**PASSAGE**.
<div style="text-align: center; background-color: #0A6EBD; font-family: 'Trebuchet MS', Arial, sans-serif; color: white; padding: 20px; font-size: 40px; font-weight: bold; border-radius: 0 0 0 0; box-shadow: 0px 6px 8px rgba(0, 0, 0, 0.2);">
    FIT-HCMUS, VNU-HCM 
    <br>
    Introduction To Data Science 
    <br>
    Final project 📌
</div>

<div style="text-align: center; background-color: #5A96E3; font-family: 'Trebuchet MS', Arial, sans-serif; color: white; padding: 20px; font-size: 40px; font-weight: bold; border-radius: 0 0 0 0; box-shadow: 0px 6px 8px rgba(0, 0, 0, 0.2);">
  Stage 01 - Data collecting 📌
</div>

## 1. Data source

Data sources we collected for this project include:
- [FBref](https://fbref.com/en/): This is the website which contains football data through each season. The reason why we choose this website is that this website has many kinds of data from general data to detailed data , from each team to each player. The data we choose to scrape in this website is the standard stats in the latest 10 seasons for each player in The Premier League 2023/2024 because we think the kind of stat can provide enough information for analysing and predicting in our project. We scrape this website by sending requests to the server of website and parsing HTML text 
- [Transfermarkt](https://www.transfermarkt.com/) : This is also the website which contains football data through each season. The reason why we choose this website is that this website has data about player's injury which is a necessary part in our projects. The data we choose to scrape in this website is the injury data in the latest 10 seasons for each player in The Premier League 2023/2024. We scrape this website by sending requests to the server of website and parsing HTML text

## 2. Set up enviroment

In [1]:
import requests
import pandas as pd 
from bs4 import BeautifulSoup
import re
import time


## 3. Crawl data

### FBREF

Generate list of club in the league in Fbref

In [3]:
def generate_club_list_fbref(url,league_path):
    url_league = url+league_path
    headers = {'User-agent': 'Mozilla/5.0 (Windows NT 6.1; Win64; x64) AppleWebKit/537.36 (KHTML, like Gecko) Chrome/64.0.3282.186 Safari/537.36'}
    #Send the request to the website
    res = requests.get(url_league,headers=headers)
    comm = re.compile("<!--|-->")
    soup = BeautifulSoup(comm.sub("",res.text),'html.parser')
    #Find the table which contains general information about clubs in the league 
    tables = soup.find_all("table",{"id":"results2023-202491_overall"})
    club_list = []
    #Iterate through each row to get the club's link in the website
    for t in tables:
        rows = t.select("tbody tr:not(.thead)")
        for row in rows :
            line = row.find("td",{"data-stat":"team"})
            for a in line.find_all('a', href=True):
                club_list.append(a['href'])
    time.sleep(3)
    return club_list

Generate list of players for each team in the league in Fbref

In [4]:
def generate_player_list_fbref(url,club_path):
    url_club = url+club_path
    headers = {'User-agent': 'Mozilla/5.0 (Windows NT 6.1; Win64; x64) AppleWebKit/537.36 (KHTML, like Gecko) Chrome/64.0.3282.186 Safari/537.36'}
    #Send the request to the website
    res = requests.get(url_club,headers=headers)

**TASKS TO COMPLETE**.
1) According to the football data scraping notebook, what kind of data made the team choose Transfermarkt as a source?
2) Carry on writing the football data scraping notebook from its last line shown.

**DATA SHOWN**.
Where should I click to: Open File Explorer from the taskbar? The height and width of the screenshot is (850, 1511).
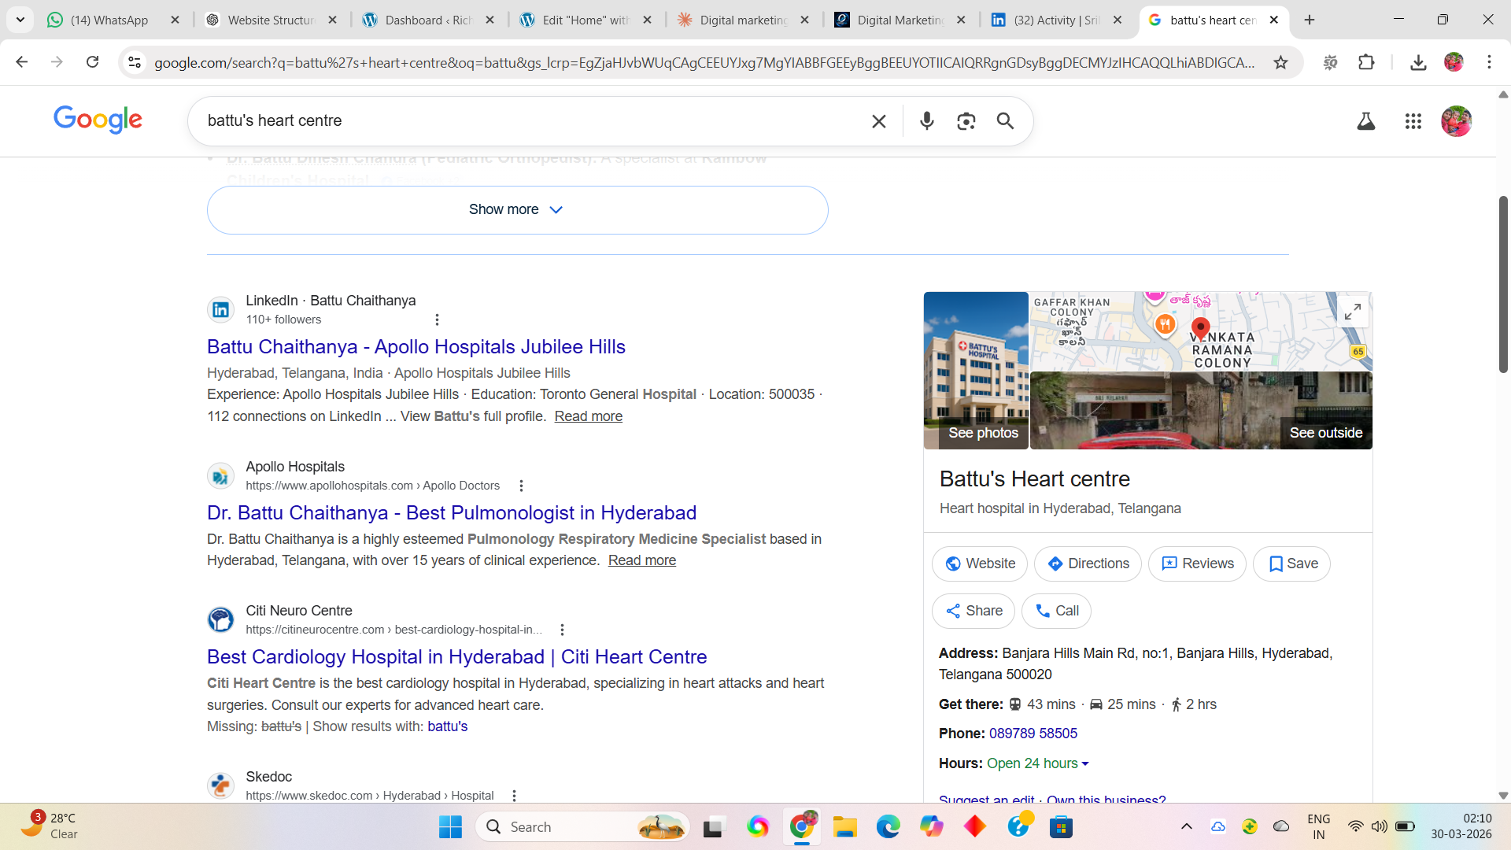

**RESULTS BY TASK**.
1) Data about players' injuries.

2)
    comm = re.compile("<!--|-->")
    soup = BeautifulSoup(comm.sub("",res.text),'html.parser')
    #Find the table which contains general information about players in the club
    tables = soup.find_all("table",{"id":"stats_standard_9"})
    player_list = []
    #Iterate through each row to get the player's link in the website
    for t in tables:
        rows = t.select("tbody tr:not(.thead)")
        for row in rows :
            line = row.find("th",{"data-stat":"player"})
            for a in line.find_all('a', href=True):
                player_list.append(a['href'])
    time.sleep(3)
    return player_list

Crawl data for each player

In [5]:
def crawl_player_fbref(url,player_path):
    url_player = url+player_path
    headers = {'User-Agent': 'Mozilla/5.0 (X11; Linux x86_64) AppleWebKit/537.36 (KHTML, like Gecko) Chrome/47.0.2526.106 Safari/537.36'}
    #Send the request to the website
    res = requests.get(url_player,headers=headers)
    comm = re.compile("<!--|-->")
    soup = BeautifulSoup(comm.sub("",res.text),'html.parser')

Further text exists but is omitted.